— Passage shown —
......
# Objective

Test out querying Wikidata from a Jupyter notebook on Virginia courthouses.

# Conclusions

#### This method of querying Wikidata:

Clean and easy.

#### Comprehensiveness of Wikidata on Virginia courthouses:

According to Wikipedia there are 28 US federal courthouses, 67 county courthouses, and 73 courthouses on the Natl. Register of Historic Places in Virginia.

Since our Wikidata query only returns 13 entities, it seems that Wikidata is not that good for Virginia courthouses.

# Links

Query Wikidata: https://query.wikidata.org/

List of US federal courthouses in Virginia (28 entries): https://en.wikipedia.org/wiki/List_of_United_States_federal_courthouses_in_Virginia
- Many of these are no longer in use.

List of county courthouses in Virginia (67 entries): https://en.wikipedia.org/wiki/Category:County_courthouses_in_Virginia

Courthouses on the Natl. Register of Historic Places in Virginia (73 entries): https://en.wikipedia.org/wiki/Category:Courthouses_on_the_National_Register_of_Historic_Places_in_Virginia

In [41]:
import requests
from bs4 import BeautifulSoup as BS
import urllib.request

This query string queries every building that `is an instance of` `courthouse` and `in the administrative territorial entity of` `Virginia`.
......
— What you will do —
• A. Answer these questions using the Virginia courthouses notebook:
(i) How many entities does the Wikidata query return?
(ii) How many county courthouses in Virginia are listed on Wikipedia?
(iii) What does the notebook note about many of the US federal courthouses in Virginia?
• B. According to the Virginia courthouses notebook, why is Wikidata judged not that good for Virginia courthouses? Answer in one to three sentences.
• C. Retype the passage of the Virginia courthouses notebook starting at "Query Wikidata: https://query.wikidata.org/" and ending at "longer in use.".

— Data listing —
......
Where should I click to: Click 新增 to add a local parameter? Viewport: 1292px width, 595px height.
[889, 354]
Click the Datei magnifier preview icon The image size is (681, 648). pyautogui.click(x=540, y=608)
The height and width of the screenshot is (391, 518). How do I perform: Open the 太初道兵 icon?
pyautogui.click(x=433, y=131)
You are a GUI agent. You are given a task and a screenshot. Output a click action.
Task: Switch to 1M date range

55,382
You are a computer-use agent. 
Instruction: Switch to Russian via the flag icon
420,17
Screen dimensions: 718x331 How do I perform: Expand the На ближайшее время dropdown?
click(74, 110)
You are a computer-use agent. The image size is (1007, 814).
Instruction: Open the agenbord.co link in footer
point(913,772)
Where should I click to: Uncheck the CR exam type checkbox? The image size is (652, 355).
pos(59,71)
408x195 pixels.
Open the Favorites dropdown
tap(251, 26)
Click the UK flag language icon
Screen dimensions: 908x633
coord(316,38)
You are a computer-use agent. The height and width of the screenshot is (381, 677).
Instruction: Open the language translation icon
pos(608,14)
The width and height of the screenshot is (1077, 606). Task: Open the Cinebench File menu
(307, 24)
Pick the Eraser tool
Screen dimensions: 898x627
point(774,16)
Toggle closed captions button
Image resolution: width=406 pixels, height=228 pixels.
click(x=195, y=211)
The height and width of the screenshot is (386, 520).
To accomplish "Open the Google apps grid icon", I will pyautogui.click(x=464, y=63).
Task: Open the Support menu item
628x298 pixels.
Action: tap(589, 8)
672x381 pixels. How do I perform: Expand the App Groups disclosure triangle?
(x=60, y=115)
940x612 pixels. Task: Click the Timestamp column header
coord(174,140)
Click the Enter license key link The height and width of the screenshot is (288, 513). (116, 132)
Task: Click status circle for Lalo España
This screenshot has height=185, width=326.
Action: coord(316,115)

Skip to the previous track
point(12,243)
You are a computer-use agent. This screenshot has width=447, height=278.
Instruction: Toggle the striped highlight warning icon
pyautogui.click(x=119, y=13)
......
— Task-by-task outputs —
• A.
(i) 13
(ii) 67
(iii) Many of them are no longer in use.

• B. The Wikidata query returns only 13 entities. Wikipedia, however, lists 28 US federal courthouses, 67 county courthouses, and 73 courthouses on the National Register of Historic Places in Virginia.

• C.
Query Wikidata: https://query.wikidata.org/

List of US federal courthouses in Virginia (28 entries): https://en.wikipedia.org/wiki/List_of_United_States_federal_courthouses_in_Virginia
- Many of these are no longer in use.